3. Gehena, This word has it’s origin in the name of a fiery Garbage dumb in ancient Judea. But every time Jesus used it, it appears to be a synonym for “The Lake of Fire” not of Hades. This is the finale Damnation, the “Second Death” the ultimate perdition of the unsaved.

The terms “First Resurrection” and “Second Resurrection” are categories more so then a chronological sequence. The First is the saved and the Second the Unsaved.

“The First Resurrection” begins with Yeshua’s own. Remember during the three days and three nights he was “In the Belly of the Earth” he descended into Hades. Why? At least one reason was to get the people being kept in Abraham’s Bosom. Matthew 27:52 “And the graves were opened; and many bodies of the saints which slept arose, and came out of the graves after his resurrection, and went into the holy city, and appeared unto many.

So as we can already see it doesn’t necessarily happen all at once. There is also the Resurrection of the Two Witnesses during the 70th Week. The saved who are part of the Church will be Resurrected at the “Rapture” (whether or not you view it as Pre-Trib, Post-Trib or Mid-Trib). And if any saved are left Un-Resurrected after the Beast is defeated, they’ll be Resurrected at the start of The Millennium.
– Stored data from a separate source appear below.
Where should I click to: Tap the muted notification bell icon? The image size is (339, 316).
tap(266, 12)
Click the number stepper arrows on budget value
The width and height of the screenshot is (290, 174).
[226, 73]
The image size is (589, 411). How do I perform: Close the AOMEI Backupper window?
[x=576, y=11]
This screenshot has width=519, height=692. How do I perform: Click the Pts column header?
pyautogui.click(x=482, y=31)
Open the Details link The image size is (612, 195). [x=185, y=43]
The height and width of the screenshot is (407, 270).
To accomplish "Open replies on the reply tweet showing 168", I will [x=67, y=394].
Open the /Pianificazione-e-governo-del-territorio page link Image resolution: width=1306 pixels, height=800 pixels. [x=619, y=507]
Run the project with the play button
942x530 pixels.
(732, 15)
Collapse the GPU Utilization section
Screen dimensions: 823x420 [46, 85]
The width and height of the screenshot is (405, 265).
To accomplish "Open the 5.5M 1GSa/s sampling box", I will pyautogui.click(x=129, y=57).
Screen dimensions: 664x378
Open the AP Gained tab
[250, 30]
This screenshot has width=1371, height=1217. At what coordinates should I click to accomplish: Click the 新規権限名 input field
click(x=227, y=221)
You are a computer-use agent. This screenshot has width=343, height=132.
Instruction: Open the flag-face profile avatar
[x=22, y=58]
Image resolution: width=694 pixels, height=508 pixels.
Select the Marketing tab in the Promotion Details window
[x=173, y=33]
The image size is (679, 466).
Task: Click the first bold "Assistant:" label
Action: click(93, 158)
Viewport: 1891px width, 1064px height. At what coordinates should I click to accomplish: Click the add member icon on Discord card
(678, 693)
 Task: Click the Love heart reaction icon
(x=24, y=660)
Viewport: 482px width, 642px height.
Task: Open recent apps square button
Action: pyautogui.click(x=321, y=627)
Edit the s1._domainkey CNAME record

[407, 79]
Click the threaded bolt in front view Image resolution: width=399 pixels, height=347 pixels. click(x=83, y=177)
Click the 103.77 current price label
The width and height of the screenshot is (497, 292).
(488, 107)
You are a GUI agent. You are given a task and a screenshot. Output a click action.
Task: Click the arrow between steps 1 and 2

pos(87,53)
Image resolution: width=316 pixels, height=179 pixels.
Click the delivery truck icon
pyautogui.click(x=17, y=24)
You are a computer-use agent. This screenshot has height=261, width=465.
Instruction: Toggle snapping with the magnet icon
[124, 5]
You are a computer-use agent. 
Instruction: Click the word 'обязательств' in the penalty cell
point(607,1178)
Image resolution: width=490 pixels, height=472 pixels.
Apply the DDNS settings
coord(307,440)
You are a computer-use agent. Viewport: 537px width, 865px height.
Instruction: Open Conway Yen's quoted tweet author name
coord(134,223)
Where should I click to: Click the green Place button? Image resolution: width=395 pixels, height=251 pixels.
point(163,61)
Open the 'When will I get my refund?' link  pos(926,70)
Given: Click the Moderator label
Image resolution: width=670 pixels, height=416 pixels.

“The Second Resurrection” Revelation 20 puts at the end of the Millennium, after Satan’s final defeat. But since The Beast and The False Prophet are cast alive into the Lake of Fire without any reference to being killed in Revelation 19, at the start of the Millennium, some have argued that those two are individuals who where allotted to experience the “Second Resurrection” early. Probably his resurrection is the healing of the mortal wound.

There is one area, where Yeshua’s Resurrection is different from ours (The rest of “The First Resurrection“) that I want to discus quickly. Some critics of The Bible I’ve encountered have suggested that Yeshua’s sacrifice on the Cross doesn’t mean anything since he knew he’d be Resurrected. But The Logos didn’t just become a Man temporarily, he became one permanently.

Revelation 5:5&6 “And one of the elders saith unto me, Weep not: behold, the Lion of the tribe of Judah, the Root of David, hath prevailed to open the book, and to loose the seven seals thereof. And I beheld, and, lo, in the midst of the throne and of the four beasts, and in the midst of the elders, stood a Lamb as it had been slain.” It’s well known that Yeshua still had his wounds from the Crucifixion when he was walking on the Earth following The Resurrection via the Doubting Thomas story. And Zechariah 12 and Revelation 1 both tell us he’ll still be Pierced when he returns to be reunited with the Redeemed of Israel in Petra. But here we see it implied he’s Pierced right now at his Father’s right hand, even though he’s not in the physical realm.

None of the other Saved I believe will still have the wounds that caused their Death when their Resurrected, I can’t picture Rachel Scott walking around in the New Jerusalem with multiple gunshot wounds to her head, chest, arm and leg. That’s the permanent part of Yeshua’s sacrifice for us, he’s going to carry His wounds forever so we won’t have to carry ours.